Stéphane Martelly, Départs, Terre de femmes, 150 ans de poésie féminine en Haïti, éditions Bruno Doucey.

Kerline Devise, Ma Nudité, Terre de femmes, 150 ans de poésie féminine en Haïti, éditions Bruno Doucey.

La dernière partie, "Après 1986, La langue de ma mère se tord en ma bouche", ne propose que deux noms, peut-être ceux qui émergent d’un période relativement proche, qui n’a pas laissé le temps nous révéler d’autres figures emblématiques. Nedjmhartine Vincent et Murielle Jassinthe clôturent donc cette somme dense et riche qui constitue cette anthologie.

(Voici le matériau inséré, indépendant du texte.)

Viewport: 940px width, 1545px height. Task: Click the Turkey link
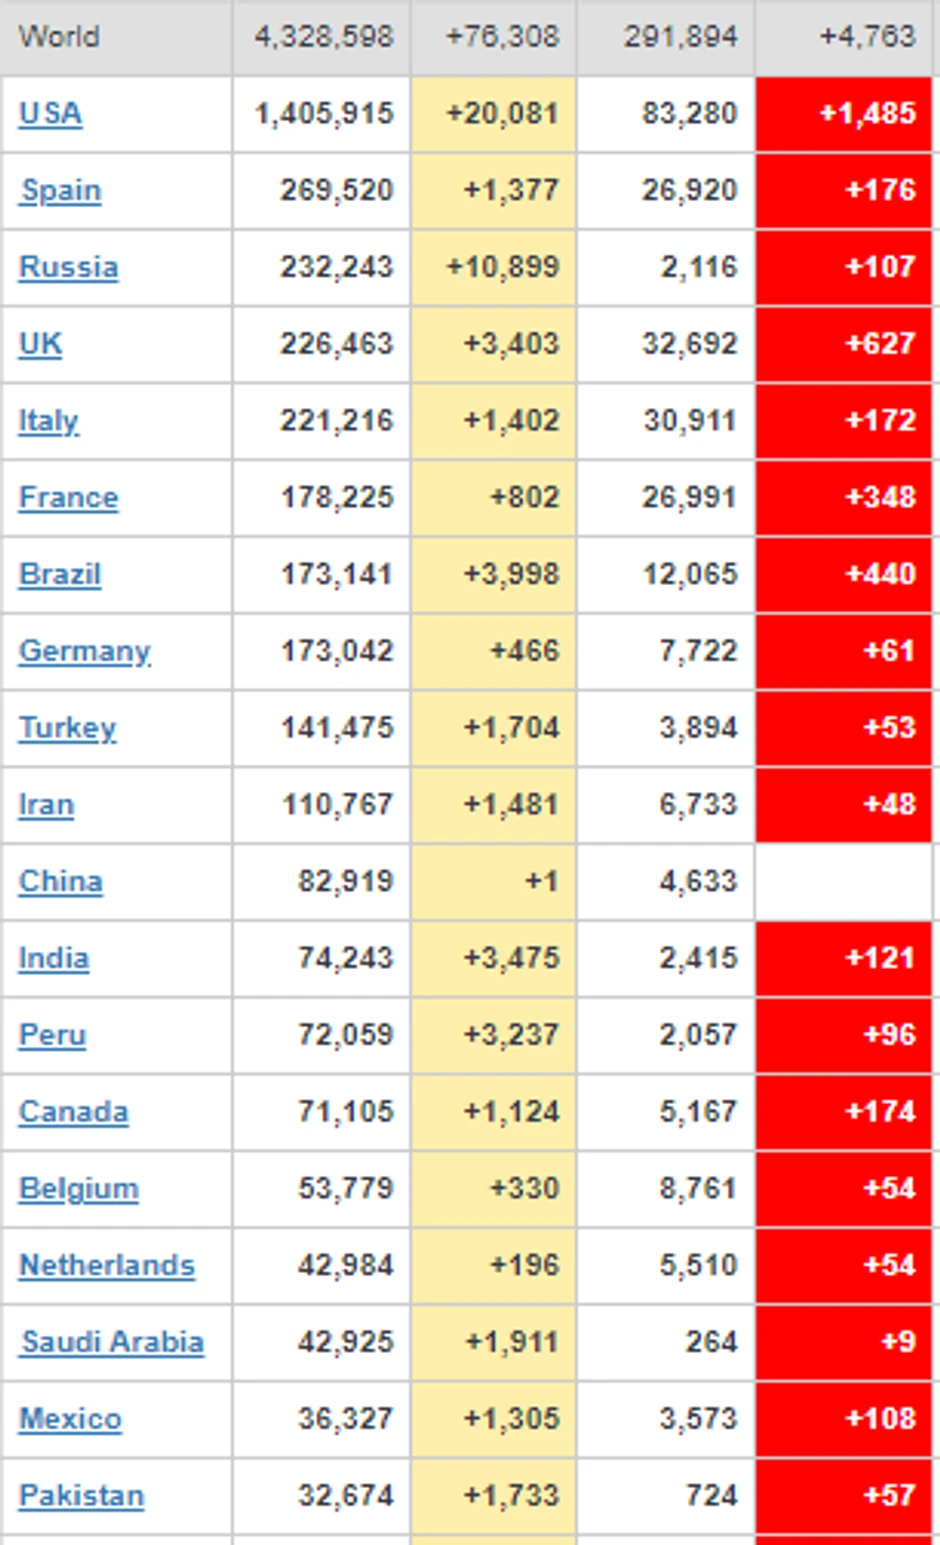pyautogui.click(x=67, y=728)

Nous le voyons, le parti pris n’est pas linguistique, les versions proposées le sont en français, pas en créole. Le tour d’horizon n’est est pas moins complet et hétéroclite, et laisse toute latitude au lecteur de s’immerger dans la culture haïtienne. Cette anthologie nous permet une plongée dans la poésie de cette île qui a une histoire tourmentée perceptible dans le choix des textes. La place des femmes apparaît aussi implicitement ici. Car les pépites offertes témoignent de ce que ces voix de femmes ont majoritairement échappé au public. Ne l’oublions pas les anthologies sont habituellement la tribune d’une poésie masculine qui occulte bien souvent les œuvres de poétesses que Bruno Doucey met ici un point d’honneur à soutenir, rendre perceptibles, et même parfois réhabiliter. Une belle somme agrémentée par les lectures des 33 textes présents sur le CD qui accompagne cette belle publication.